** Start of RECORDS TO PROCESS **

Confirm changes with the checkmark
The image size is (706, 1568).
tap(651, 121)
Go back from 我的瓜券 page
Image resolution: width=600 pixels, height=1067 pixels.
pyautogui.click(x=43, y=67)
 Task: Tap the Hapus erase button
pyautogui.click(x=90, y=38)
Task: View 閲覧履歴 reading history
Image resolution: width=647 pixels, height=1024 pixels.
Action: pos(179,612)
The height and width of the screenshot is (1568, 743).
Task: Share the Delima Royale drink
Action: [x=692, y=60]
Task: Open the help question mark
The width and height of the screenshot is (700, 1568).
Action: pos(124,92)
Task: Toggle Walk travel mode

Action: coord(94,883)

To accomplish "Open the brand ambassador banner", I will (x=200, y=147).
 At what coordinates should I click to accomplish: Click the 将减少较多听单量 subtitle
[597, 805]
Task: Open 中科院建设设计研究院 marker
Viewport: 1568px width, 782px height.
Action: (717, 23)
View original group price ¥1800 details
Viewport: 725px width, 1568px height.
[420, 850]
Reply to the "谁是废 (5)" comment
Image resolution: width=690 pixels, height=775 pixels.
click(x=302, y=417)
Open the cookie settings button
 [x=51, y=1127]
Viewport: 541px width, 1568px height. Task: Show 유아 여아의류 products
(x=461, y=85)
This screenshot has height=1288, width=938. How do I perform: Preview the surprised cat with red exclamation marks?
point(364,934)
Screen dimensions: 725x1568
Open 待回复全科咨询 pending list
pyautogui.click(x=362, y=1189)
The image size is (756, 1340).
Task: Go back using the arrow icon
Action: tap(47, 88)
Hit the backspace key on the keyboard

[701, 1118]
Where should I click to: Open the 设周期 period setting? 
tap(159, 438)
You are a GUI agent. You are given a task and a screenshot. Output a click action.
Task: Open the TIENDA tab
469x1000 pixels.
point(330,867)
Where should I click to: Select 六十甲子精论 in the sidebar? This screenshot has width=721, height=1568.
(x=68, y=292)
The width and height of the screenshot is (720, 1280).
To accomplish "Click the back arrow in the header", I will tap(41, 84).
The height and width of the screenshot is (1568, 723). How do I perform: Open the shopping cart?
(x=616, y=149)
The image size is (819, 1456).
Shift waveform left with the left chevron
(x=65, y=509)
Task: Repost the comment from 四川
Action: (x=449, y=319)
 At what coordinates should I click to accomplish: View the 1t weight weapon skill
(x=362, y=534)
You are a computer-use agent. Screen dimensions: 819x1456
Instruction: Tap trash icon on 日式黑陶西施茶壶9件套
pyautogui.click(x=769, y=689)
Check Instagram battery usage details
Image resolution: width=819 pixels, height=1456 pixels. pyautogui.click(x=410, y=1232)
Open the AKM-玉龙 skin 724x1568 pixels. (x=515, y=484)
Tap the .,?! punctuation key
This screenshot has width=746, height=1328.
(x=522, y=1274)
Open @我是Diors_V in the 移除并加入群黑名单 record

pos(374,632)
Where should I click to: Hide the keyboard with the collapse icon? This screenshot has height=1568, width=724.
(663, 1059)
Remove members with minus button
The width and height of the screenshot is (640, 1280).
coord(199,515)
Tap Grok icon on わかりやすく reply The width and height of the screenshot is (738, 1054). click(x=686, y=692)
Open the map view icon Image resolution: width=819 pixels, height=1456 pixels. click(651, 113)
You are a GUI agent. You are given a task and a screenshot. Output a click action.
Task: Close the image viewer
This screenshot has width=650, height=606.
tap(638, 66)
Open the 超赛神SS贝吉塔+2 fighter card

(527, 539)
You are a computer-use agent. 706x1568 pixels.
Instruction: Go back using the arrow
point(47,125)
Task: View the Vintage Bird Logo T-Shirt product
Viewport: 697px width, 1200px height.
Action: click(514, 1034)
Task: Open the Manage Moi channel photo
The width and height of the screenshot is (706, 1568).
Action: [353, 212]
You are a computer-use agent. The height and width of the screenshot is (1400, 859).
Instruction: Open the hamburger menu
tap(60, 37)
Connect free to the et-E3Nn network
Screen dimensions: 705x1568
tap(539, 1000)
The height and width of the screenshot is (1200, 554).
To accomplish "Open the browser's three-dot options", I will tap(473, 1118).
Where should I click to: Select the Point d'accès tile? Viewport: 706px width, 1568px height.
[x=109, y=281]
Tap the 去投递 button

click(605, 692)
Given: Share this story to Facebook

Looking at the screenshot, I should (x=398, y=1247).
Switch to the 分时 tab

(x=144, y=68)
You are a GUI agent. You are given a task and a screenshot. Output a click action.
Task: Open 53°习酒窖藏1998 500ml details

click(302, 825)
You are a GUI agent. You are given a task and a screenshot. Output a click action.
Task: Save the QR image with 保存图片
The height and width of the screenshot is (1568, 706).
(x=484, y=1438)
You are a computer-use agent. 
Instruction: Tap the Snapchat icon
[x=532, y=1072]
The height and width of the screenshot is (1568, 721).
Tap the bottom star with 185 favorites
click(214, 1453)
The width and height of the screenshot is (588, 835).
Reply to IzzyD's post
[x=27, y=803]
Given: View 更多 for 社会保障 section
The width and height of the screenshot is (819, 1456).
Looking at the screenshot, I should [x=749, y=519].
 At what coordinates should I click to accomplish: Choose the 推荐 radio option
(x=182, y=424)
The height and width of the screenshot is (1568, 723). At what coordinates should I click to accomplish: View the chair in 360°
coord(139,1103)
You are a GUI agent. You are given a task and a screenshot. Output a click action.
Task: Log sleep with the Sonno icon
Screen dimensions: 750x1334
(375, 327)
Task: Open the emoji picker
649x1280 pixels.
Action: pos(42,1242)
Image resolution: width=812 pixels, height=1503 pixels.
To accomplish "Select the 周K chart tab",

** End of RECORDS TO PROCESS **

> DIRECTIONS
Reproduce every one of the items above verbatim, preserving each line as it appears.

> WRITTEN REPLY
Confirm changes with the checkmark
The image size is (706, 1568).
tap(651, 121)
Go back from 我的瓜券 page
Image resolution: width=600 pixels, height=1067 pixels.
pyautogui.click(x=43, y=67)
 Task: Tap the Hapus erase button
pyautogui.click(x=90, y=38)
Task: View 閲覧履歴 reading history
Image resolution: width=647 pixels, height=1024 pixels.
Action: pos(179,612)
The height and width of the screenshot is (1568, 743).
Task: Share the Delima Royale drink
Action: [x=692, y=60]
Task: Open the help question mark
The width and height of the screenshot is (700, 1568).
Action: pos(124,92)
Task: Toggle Walk travel mode

Action: coord(94,883)

To accomplish "Open the brand ambassador banner", I will (x=200, y=147).
 At what coordinates should I click to accomplish: Click the 将减少较多听单量 subtitle
[597, 805]
Task: Open 中科院建设设计研究院 marker
Viewport: 1568px width, 782px height.
Action: (717, 23)
View original group price ¥1800 details
Viewport: 725px width, 1568px height.
[420, 850]
Reply to the "谁是废 (5)" comment
Image resolution: width=690 pixels, height=775 pixels.
click(x=302, y=417)
Open the cookie settings button
 [x=51, y=1127]
Viewport: 541px width, 1568px height. Task: Show 유아 여아의류 products
(x=461, y=85)
This screenshot has height=1288, width=938. How do I perform: Preview the surprised cat with red exclamation marks?
point(364,934)
Screen dimensions: 725x1568
Open 待回复全科咨询 pending list
pyautogui.click(x=362, y=1189)
The image size is (756, 1340).
Task: Go back using the arrow icon
Action: tap(47, 88)
Hit the backspace key on the keyboard

[701, 1118]
Where should I click to: Open the 设周期 period setting? 
tap(159, 438)
You are a GUI agent. You are given a task and a screenshot. Output a click action.
Task: Open the TIENDA tab
469x1000 pixels.
point(330,867)
Where should I click to: Select 六十甲子精论 in the sidebar? This screenshot has width=721, height=1568.
(x=68, y=292)
The width and height of the screenshot is (720, 1280).
To accomplish "Click the back arrow in the header", I will tap(41, 84).
The height and width of the screenshot is (1568, 723). How do I perform: Open the shopping cart?
(x=616, y=149)
The image size is (819, 1456).
Shift waveform left with the left chevron
(x=65, y=509)
Task: Repost the comment from 四川
Action: (x=449, y=319)
 At what coordinates should I click to accomplish: View the 1t weight weapon skill
(x=362, y=534)
You are a computer-use agent. Screen dimensions: 819x1456
Instruction: Tap trash icon on 日式黑陶西施茶壶9件套
pyautogui.click(x=769, y=689)
Check Instagram battery usage details
Image resolution: width=819 pixels, height=1456 pixels. pyautogui.click(x=410, y=1232)
Open the AKM-玉龙 skin 724x1568 pixels. (x=515, y=484)
Tap the .,?! punctuation key
This screenshot has width=746, height=1328.
(x=522, y=1274)
Open @我是Diors_V in the 移除并加入群黑名单 record

pos(374,632)
Where should I click to: Hide the keyboard with the collapse icon? This screenshot has height=1568, width=724.
(663, 1059)
Remove members with minus button
The width and height of the screenshot is (640, 1280).
coord(199,515)
Tap Grok icon on わかりやすく reply The width and height of the screenshot is (738, 1054). click(x=686, y=692)
Open the map view icon Image resolution: width=819 pixels, height=1456 pixels. click(651, 113)
You are a GUI agent. You are given a task and a screenshot. Output a click action.
Task: Close the image viewer
This screenshot has width=650, height=606.
tap(638, 66)
Open the 超赛神SS贝吉塔+2 fighter card

(527, 539)
You are a computer-use agent. 706x1568 pixels.
Instruction: Go back using the arrow
point(47,125)
Task: View the Vintage Bird Logo T-Shirt product
Viewport: 697px width, 1200px height.
Action: click(514, 1034)
Task: Open the Manage Moi channel photo
The width and height of the screenshot is (706, 1568).
Action: [353, 212]
You are a computer-use agent. The height and width of the screenshot is (1400, 859).
Instruction: Open the hamburger menu
tap(60, 37)
Connect free to the et-E3Nn network
Screen dimensions: 705x1568
tap(539, 1000)
The height and width of the screenshot is (1200, 554).
To accomplish "Open the browser's three-dot options", I will tap(473, 1118).
Where should I click to: Select the Point d'accès tile? Viewport: 706px width, 1568px height.
[x=109, y=281]
Tap the 去投递 button

click(605, 692)
Given: Share this story to Facebook

Looking at the screenshot, I should (x=398, y=1247).
Switch to the 分时 tab

(x=144, y=68)
You are a GUI agent. You are given a task and a screenshot. Output a click action.
Task: Open 53°习酒窖藏1998 500ml details

click(302, 825)
You are a GUI agent. You are given a task and a screenshot. Output a click action.
Task: Save the QR image with 保存图片
The height and width of the screenshot is (1568, 706).
(x=484, y=1438)
You are a computer-use agent. 
Instruction: Tap the Snapchat icon
[x=532, y=1072]
The height and width of the screenshot is (1568, 721).
Tap the bottom star with 185 favorites
click(214, 1453)
The width and height of the screenshot is (588, 835).
Reply to IzzyD's post
[x=27, y=803]
Given: View 更多 for 社会保障 section
The width and height of the screenshot is (819, 1456).
Looking at the screenshot, I should [x=749, y=519].
 At what coordinates should I click to accomplish: Choose the 推荐 radio option
(x=182, y=424)
The height and width of the screenshot is (1568, 723). At what coordinates should I click to accomplish: View the chair in 360°
coord(139,1103)
You are a GUI agent. You are given a task and a screenshot. Output a click action.
Task: Log sleep with the Sonno icon
Screen dimensions: 750x1334
(375, 327)
Task: Open the emoji picker
649x1280 pixels.
Action: pos(42,1242)
Image resolution: width=812 pixels, height=1503 pixels.
To accomplish "Select the 周K chart tab",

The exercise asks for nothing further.